Transparency and to provide a way for the viewers of the photograph to situate the children in

the world so that they may have the opportunity to help them. Despite my attempts to stress the

fact that these are real children and that we must be very aware of that when looking at them,

without a way to contextualize them as individuals in the world, I believe they will be seen as

icons.

Though I have chosen not to include Salgado’s and Arbus’ photographs in this thesis, I
have included some of my own photographs from an exhibition I recently mounted as a

supplemental component to this thesis. This exhibition focused on and explored the idea of

human icons and how a person can become one and was inspired by a quote by Richard Avedon

in which he states that bringing people into a studio, and thus isolating them from their usual

surroundings, often forces them to become emblematic of themselves (Sontag, 187). The show

thus consisted of a series of studio portraits in which I attempted to photograph my subjects in a

moment in which they were iconic of themselves.
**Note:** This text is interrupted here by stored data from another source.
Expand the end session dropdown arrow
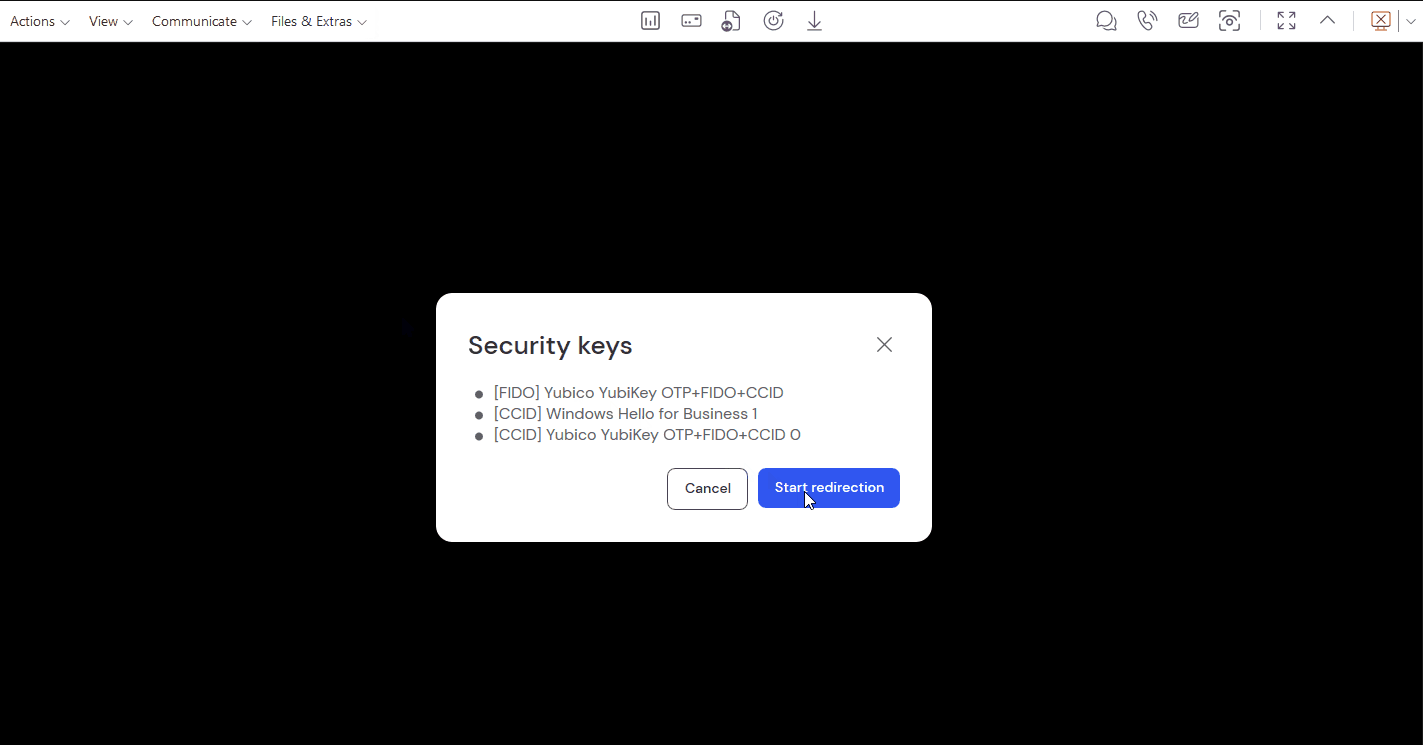Viewport: 1423px width, 745px height. (x=1411, y=21)
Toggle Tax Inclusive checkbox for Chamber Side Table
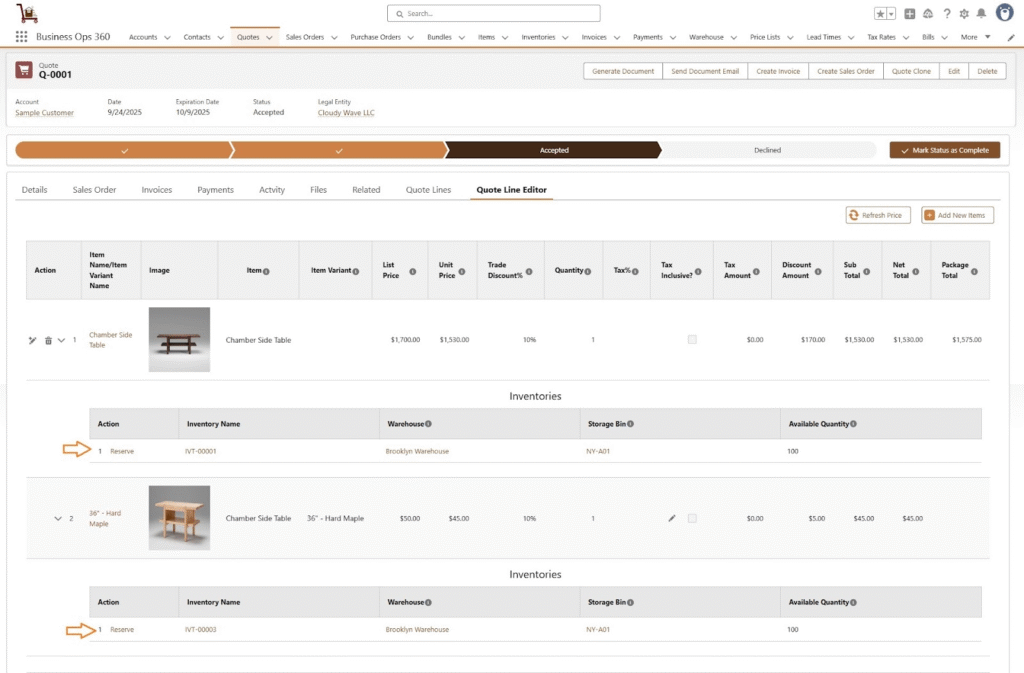This screenshot has height=673, width=1024. pyautogui.click(x=692, y=340)
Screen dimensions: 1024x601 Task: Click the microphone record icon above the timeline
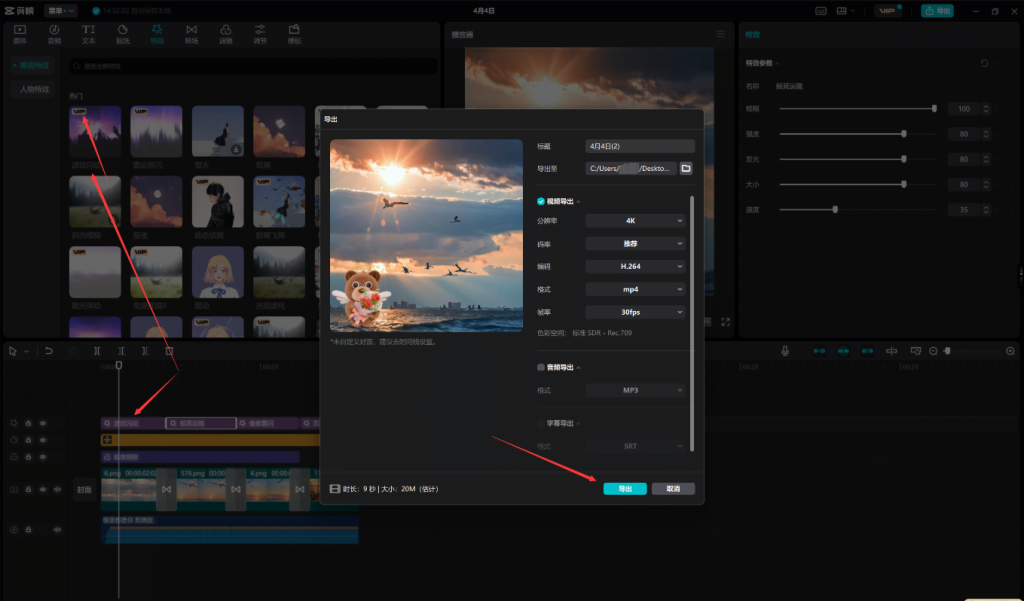click(x=786, y=351)
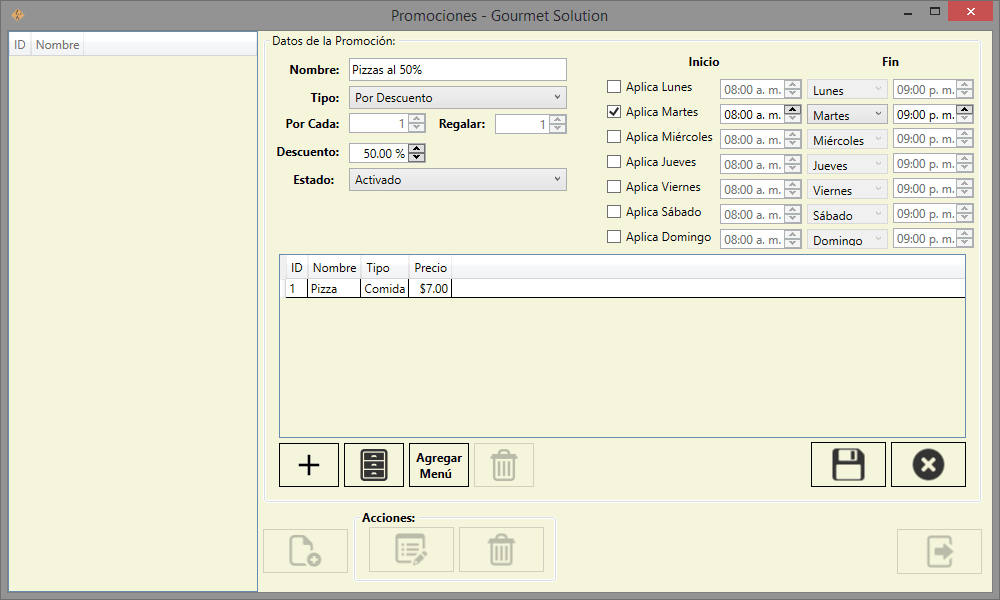Viewport: 1000px width, 600px height.
Task: Sort by the Precio column header
Action: 430,268
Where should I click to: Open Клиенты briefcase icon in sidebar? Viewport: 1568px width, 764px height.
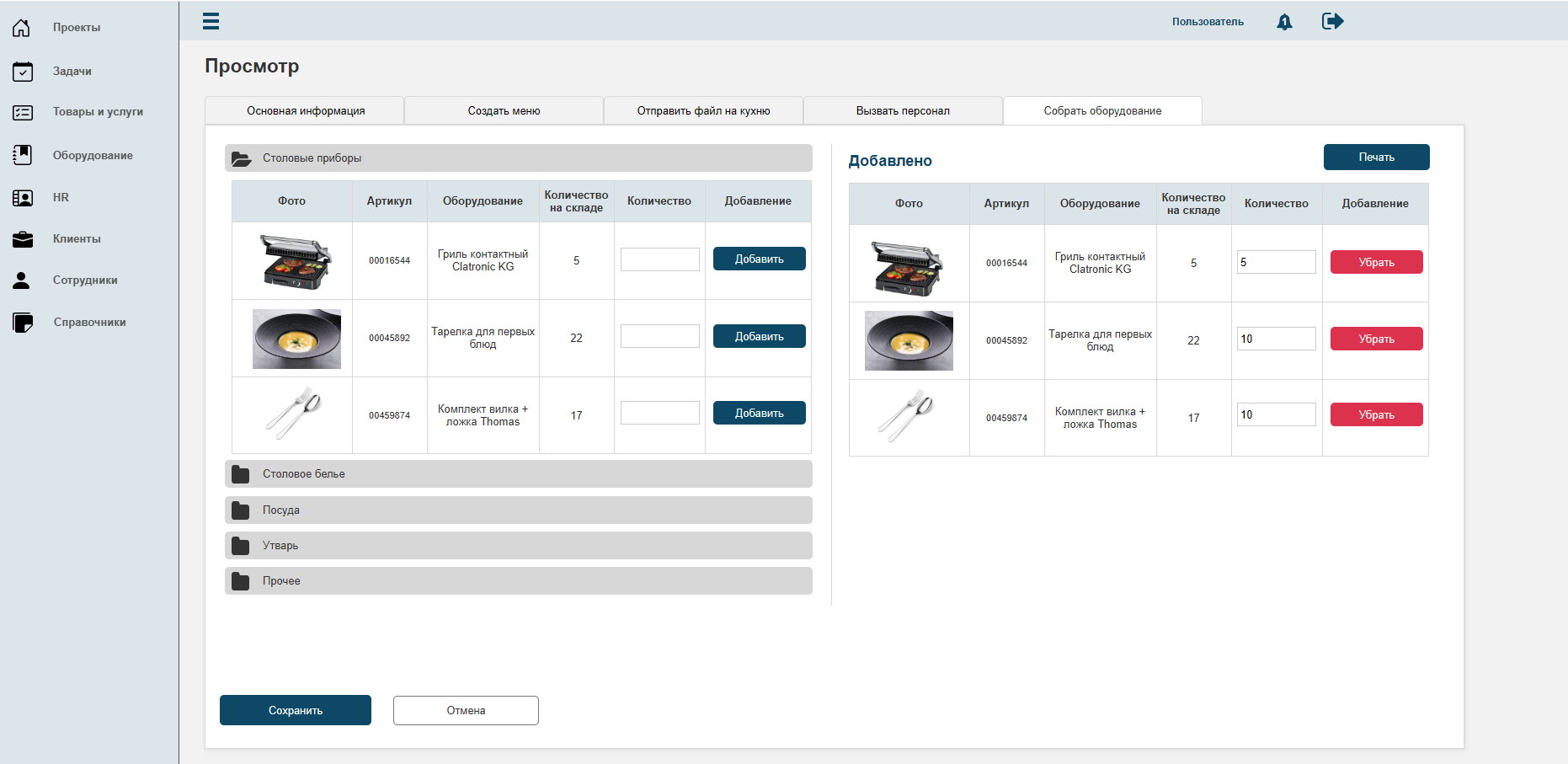23,239
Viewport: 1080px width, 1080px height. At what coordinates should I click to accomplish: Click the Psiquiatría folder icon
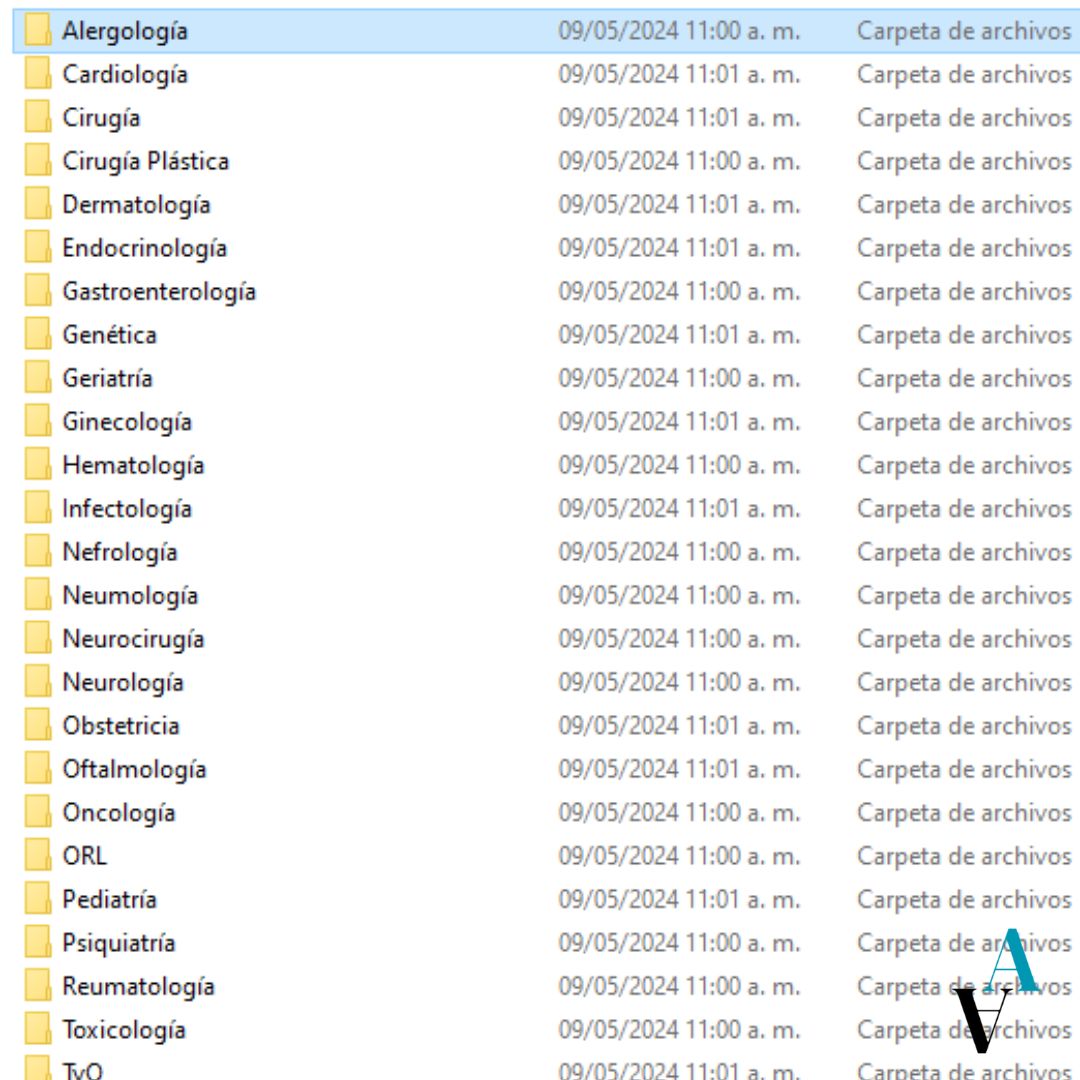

Photographic transparency does not vary from photograph to photograph and is thus

obviously not dependant on a photograph’s depicta. My photographs are just as transparent as

Salgado’s and the photographs in the Holocaust Museum and are thus equally subject to ethical

analysis. However, as I have previously stated, the ethical conclusions that I have drawn in

regards to viewing people as icons and the Illusion of Non-Transparency are based on the

concept of viewing human suffering and I have not explored the ethical implications of my

photographs and of viewing my subjects through them. Given that my photographs are not of

human suffering and thus that seeing the people in them as iconic does not seem to distract from

serious situations which must be taken seriously and that my subjects do not seem to be being

used as a means to the end of self-indulgent ethical enlightenment, which in the end may have no

ethical value whatsoever, I feel it is permissible and neither contradictory or hypocritical to show

my photographs in this thesis. Nevertheless, I feel that accepting photographic transparency

requires acknowledging all photographs as transparent and therefore it is necessary to consider

the implications of it on all types of photographs. Though the ethical questions and dilemmas

will vary with photographs’ depicta, the transparency thesis will most likely give rise to new
elements to consider in all realms of photography. I thus think that it would be valuable, if not

crucial, to analyze the implications of transparency on the ethics of showing and viewing not

only my photographs and others in the same genre, but also those in many other realms of

photography which I have not discussed in this text.